Task requirements – Every line in the entries that holds "computer" should be identified and copied.

___ Input material ___

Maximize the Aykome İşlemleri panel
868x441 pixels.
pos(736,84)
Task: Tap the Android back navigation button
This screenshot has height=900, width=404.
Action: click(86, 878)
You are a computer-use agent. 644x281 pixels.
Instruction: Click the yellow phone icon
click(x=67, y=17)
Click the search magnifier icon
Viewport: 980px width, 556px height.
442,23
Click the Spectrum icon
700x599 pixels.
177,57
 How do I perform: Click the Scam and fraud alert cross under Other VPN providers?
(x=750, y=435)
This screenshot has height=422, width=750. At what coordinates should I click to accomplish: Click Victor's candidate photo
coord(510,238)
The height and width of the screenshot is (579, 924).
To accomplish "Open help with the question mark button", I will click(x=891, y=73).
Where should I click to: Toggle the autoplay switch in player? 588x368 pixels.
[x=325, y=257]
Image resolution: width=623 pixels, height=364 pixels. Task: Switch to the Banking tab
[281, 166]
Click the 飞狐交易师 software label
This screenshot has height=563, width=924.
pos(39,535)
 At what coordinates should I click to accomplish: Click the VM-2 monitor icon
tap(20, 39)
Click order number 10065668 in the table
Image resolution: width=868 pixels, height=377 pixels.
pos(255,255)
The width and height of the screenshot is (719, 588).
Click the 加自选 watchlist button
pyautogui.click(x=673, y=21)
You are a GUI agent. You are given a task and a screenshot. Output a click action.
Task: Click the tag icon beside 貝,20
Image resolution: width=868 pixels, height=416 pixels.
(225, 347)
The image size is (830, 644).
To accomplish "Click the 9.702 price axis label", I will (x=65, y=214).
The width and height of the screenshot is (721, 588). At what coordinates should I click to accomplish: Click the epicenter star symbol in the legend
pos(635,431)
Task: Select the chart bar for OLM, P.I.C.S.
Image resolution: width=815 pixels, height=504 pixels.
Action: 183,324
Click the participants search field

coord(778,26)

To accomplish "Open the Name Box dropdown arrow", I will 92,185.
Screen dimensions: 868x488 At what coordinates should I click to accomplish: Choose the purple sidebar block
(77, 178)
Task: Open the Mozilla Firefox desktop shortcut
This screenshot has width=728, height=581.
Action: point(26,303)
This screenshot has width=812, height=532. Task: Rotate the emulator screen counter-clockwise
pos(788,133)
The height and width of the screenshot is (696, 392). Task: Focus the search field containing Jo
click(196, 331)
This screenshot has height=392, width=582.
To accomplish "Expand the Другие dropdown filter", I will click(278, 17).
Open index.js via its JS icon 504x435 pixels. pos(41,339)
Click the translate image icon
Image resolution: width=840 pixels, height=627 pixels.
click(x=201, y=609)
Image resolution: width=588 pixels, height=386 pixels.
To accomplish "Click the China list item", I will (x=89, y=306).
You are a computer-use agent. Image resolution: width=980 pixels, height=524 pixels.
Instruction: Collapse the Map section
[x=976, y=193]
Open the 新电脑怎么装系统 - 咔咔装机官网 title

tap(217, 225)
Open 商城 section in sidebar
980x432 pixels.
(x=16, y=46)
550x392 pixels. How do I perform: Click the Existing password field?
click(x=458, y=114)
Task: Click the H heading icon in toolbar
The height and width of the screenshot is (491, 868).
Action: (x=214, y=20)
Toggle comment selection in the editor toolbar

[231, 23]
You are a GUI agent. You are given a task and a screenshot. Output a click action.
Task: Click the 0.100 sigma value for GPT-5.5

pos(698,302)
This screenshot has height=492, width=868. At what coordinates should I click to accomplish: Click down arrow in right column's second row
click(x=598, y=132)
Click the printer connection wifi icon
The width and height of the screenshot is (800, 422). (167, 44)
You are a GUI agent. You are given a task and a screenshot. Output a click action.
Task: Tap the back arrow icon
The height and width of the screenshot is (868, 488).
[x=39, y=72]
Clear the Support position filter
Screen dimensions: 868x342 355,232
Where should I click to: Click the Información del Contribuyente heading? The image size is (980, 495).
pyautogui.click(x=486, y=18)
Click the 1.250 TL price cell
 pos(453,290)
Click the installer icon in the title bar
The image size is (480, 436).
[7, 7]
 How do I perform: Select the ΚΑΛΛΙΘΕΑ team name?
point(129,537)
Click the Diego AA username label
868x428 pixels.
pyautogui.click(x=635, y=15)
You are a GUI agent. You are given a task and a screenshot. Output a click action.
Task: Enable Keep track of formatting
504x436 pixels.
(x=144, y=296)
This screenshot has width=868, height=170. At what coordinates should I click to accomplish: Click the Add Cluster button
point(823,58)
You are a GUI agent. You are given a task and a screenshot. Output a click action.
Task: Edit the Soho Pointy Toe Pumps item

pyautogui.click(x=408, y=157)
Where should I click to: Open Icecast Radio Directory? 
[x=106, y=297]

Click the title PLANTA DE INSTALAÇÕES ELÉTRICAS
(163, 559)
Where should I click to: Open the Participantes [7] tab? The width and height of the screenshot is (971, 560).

___

Answer space –
You are a computer-use agent. 644x281 pixels.
You are a computer-use agent. Image resolution: width=980 pixels, height=524 pixels.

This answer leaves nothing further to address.